# [Instructions for the task]
Begin at the line containing "Task: Toggle the CCD 0 button under Show CCDs" and end at the final line of the entries. Please reproduce those lines exactly.

# [Extracted entries]
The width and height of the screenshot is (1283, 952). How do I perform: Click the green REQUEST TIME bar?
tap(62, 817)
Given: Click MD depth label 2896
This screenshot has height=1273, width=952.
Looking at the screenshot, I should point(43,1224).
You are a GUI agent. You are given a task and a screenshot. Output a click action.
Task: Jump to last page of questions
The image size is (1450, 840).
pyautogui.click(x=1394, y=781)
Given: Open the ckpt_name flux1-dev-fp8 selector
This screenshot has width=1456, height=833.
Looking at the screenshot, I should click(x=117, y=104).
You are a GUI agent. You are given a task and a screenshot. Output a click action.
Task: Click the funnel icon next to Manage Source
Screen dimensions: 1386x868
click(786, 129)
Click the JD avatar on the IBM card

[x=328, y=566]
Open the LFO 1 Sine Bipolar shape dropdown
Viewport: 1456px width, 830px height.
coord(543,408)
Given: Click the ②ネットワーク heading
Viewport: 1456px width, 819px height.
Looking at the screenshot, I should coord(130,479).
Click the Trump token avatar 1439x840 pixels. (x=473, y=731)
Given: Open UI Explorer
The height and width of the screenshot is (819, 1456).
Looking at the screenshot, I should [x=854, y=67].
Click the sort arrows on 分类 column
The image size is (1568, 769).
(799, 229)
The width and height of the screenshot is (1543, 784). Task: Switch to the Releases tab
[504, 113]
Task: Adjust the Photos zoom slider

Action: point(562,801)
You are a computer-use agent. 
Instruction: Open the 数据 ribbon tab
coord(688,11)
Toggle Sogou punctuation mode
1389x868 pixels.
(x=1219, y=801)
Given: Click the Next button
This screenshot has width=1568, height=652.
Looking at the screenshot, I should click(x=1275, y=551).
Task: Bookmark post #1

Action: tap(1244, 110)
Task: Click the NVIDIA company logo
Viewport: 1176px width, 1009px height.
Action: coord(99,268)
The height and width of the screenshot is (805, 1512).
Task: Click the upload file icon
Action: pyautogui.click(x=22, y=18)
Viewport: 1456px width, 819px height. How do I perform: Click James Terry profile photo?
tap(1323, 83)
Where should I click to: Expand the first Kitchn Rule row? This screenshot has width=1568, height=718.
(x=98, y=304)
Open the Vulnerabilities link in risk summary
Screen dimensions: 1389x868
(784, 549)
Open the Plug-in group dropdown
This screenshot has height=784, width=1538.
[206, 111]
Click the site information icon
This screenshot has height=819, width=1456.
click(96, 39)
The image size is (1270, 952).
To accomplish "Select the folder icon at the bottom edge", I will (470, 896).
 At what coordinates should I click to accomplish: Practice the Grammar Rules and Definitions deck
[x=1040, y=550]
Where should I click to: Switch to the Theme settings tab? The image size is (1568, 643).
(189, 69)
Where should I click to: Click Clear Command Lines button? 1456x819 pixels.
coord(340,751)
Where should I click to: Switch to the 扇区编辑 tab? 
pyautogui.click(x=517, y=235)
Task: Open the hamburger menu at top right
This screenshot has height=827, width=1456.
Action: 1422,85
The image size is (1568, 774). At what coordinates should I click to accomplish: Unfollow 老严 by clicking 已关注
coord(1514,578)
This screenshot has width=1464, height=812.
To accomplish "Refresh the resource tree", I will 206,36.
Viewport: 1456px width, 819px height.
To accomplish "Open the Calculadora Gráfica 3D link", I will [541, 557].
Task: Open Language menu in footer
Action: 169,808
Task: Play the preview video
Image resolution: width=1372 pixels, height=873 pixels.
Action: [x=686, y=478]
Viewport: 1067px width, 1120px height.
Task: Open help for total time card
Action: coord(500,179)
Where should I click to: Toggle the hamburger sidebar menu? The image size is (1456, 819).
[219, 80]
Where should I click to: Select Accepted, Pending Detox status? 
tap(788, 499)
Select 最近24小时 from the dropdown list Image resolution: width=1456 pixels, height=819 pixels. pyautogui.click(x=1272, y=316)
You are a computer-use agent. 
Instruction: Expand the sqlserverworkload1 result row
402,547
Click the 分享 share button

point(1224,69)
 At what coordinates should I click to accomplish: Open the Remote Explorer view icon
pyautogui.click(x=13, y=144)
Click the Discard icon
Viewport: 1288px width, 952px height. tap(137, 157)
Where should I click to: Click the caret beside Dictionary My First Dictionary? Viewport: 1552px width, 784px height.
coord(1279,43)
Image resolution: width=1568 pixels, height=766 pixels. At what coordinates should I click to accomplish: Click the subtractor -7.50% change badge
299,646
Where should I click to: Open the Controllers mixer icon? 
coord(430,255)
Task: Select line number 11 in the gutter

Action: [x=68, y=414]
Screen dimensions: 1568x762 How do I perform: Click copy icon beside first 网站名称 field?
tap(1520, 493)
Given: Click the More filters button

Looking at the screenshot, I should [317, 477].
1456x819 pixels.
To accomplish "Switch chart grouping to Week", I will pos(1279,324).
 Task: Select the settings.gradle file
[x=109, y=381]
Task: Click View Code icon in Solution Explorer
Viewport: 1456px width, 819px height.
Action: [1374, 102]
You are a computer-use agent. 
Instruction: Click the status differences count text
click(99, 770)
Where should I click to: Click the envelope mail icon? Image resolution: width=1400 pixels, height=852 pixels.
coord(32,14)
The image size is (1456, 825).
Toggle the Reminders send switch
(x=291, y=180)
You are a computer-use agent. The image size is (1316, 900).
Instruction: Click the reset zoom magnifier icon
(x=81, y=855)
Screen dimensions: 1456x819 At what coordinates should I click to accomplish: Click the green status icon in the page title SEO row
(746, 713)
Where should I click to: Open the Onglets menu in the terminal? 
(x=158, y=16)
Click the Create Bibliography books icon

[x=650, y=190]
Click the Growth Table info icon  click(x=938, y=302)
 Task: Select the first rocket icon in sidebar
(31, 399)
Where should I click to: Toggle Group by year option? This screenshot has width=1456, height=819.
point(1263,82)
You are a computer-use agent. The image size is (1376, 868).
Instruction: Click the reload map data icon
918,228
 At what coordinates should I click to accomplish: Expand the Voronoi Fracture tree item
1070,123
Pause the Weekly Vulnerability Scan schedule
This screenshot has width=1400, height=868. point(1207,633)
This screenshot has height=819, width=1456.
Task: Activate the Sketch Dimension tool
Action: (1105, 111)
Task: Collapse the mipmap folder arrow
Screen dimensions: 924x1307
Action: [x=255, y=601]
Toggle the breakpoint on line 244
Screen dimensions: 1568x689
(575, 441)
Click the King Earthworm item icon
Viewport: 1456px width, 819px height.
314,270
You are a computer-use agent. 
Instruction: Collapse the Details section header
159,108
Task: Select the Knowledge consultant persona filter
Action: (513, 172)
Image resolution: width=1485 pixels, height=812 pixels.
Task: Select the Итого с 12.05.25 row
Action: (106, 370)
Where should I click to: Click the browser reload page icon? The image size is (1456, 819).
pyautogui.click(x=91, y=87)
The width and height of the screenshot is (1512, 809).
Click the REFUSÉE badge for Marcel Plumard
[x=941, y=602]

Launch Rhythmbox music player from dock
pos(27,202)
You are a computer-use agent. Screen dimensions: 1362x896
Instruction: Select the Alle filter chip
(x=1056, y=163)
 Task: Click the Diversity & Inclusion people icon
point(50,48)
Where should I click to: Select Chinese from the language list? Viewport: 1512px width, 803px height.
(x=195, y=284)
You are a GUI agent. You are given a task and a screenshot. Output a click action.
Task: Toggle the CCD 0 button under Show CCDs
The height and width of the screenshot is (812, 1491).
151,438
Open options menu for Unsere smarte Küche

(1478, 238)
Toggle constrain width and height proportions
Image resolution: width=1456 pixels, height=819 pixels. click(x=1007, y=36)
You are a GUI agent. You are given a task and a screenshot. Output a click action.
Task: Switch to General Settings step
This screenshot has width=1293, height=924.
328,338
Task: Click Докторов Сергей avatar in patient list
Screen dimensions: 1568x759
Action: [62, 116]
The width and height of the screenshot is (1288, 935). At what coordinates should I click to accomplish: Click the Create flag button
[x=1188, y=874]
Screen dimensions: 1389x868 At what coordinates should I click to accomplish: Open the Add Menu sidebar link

# [Output of the exercise]
Task: Toggle the CCD 0 button under Show CCDs
The height and width of the screenshot is (812, 1491).
151,438
Open options menu for Unsere smarte Küche

(1478, 238)
Toggle constrain width and height proportions
Image resolution: width=1456 pixels, height=819 pixels. click(x=1007, y=36)
You are a GUI agent. You are given a task and a screenshot. Output a click action.
Task: Switch to General Settings step
This screenshot has width=1293, height=924.
328,338
Task: Click Докторов Сергей avatar in patient list
Screen dimensions: 1568x759
Action: [62, 116]
The width and height of the screenshot is (1288, 935). At what coordinates should I click to accomplish: Click the Create flag button
[x=1188, y=874]
Screen dimensions: 1389x868 At what coordinates should I click to accomplish: Open the Add Menu sidebar link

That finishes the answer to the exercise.